Written by eastern writer on Friday, August 06, 2010

Blazing a new trail for the Chinese novel, Gao Xinjian’s Soul Mountain combines autobiography, the supernatural, and social commentary. Xinjian, who won the Nobel Prize for Literature last year, draws elements of the plot from a period in his life of self-imposed exile in Sichuan province and later on the east coast of China. This seclusion as well as the chance for spiritual pilgrimage enabled Xinjian to escape the political persecution brought by his writings.

In Sichuan province, Shamanistic customs and traditions still flourish. Xinjian incorporates into the novel his experiences with monks, folk-singers, and recluses, and so portrays the history and mythology of the people around him. Through Xinjian’s writing, history and reality blend with mythology and the natural distortion of time, and perceptions of the past and present blend with history and folklore into one experiential moment.

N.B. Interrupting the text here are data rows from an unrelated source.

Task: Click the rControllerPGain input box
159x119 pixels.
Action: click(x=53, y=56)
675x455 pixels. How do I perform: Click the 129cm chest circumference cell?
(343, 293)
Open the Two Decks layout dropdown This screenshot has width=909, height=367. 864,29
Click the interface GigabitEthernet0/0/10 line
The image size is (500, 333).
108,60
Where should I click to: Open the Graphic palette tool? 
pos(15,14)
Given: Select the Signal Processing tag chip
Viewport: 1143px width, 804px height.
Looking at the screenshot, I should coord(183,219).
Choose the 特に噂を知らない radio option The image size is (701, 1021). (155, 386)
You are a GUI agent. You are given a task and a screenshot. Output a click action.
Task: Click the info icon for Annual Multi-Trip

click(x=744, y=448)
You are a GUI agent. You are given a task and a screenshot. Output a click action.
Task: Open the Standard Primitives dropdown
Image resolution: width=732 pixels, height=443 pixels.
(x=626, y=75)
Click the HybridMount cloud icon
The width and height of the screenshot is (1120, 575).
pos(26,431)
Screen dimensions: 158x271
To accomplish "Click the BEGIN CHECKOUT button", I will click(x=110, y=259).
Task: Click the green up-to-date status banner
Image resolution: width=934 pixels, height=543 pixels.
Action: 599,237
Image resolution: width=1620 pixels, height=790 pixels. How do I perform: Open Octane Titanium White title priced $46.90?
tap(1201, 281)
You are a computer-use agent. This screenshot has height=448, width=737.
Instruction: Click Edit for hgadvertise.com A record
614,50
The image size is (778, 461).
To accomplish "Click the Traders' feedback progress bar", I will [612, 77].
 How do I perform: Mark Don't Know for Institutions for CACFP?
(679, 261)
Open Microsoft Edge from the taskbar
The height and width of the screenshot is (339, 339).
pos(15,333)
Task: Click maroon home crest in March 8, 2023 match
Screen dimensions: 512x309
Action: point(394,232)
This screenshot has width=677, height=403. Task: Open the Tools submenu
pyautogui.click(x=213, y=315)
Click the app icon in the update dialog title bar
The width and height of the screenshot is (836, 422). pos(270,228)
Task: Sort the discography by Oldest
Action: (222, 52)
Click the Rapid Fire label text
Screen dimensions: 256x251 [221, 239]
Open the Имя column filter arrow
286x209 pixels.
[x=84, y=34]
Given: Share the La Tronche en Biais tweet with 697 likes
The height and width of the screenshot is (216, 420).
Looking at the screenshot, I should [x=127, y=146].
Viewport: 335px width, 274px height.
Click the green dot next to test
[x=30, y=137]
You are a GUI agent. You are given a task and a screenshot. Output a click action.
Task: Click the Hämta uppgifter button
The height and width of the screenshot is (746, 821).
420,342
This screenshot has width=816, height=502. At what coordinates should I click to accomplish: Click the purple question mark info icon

Xinjian’s writing appropriates Daoist concepts, according to which one pursues pure wisdom by exploring the paradoxes of truth. The contrast of truth and wisdom appears often in the book, especially when Xinjian discusses his earlier disillusionment upon discovering that his immersion in books did not endow him with wisdom, but rather prevented him from truly living.

The novel’s perspective changes rapidly, the narrative voice shifting among first, second and third person. Each character’s viewpoint reflects aspects of a single, fractured consciousness. Xinjian thus blurs the distinction between personal and social identities; his young female companion represents not only his desires but also the emerging sexual freedom that began to appear in the post-Mao era. Yet Xinjian’s prose is enigmatic, and the novel’s shifting perspective and style force the reader to search himself in interpreting the story, and to question internal and social mores.

Despite its ambitious philosophical premise, Soul Mountain has a very straightforward plot, which centers on a spiritual journey that mirrors Xinjian’s. The protagonist is meant to be a universal character, taking the forms of "I," "you," "he" and "she." By alternating the personal perspective from chapter to chapter, beginning one with "I" and the next with "you," Xinjian forces the reader to compare and contrast these two different facets of one self.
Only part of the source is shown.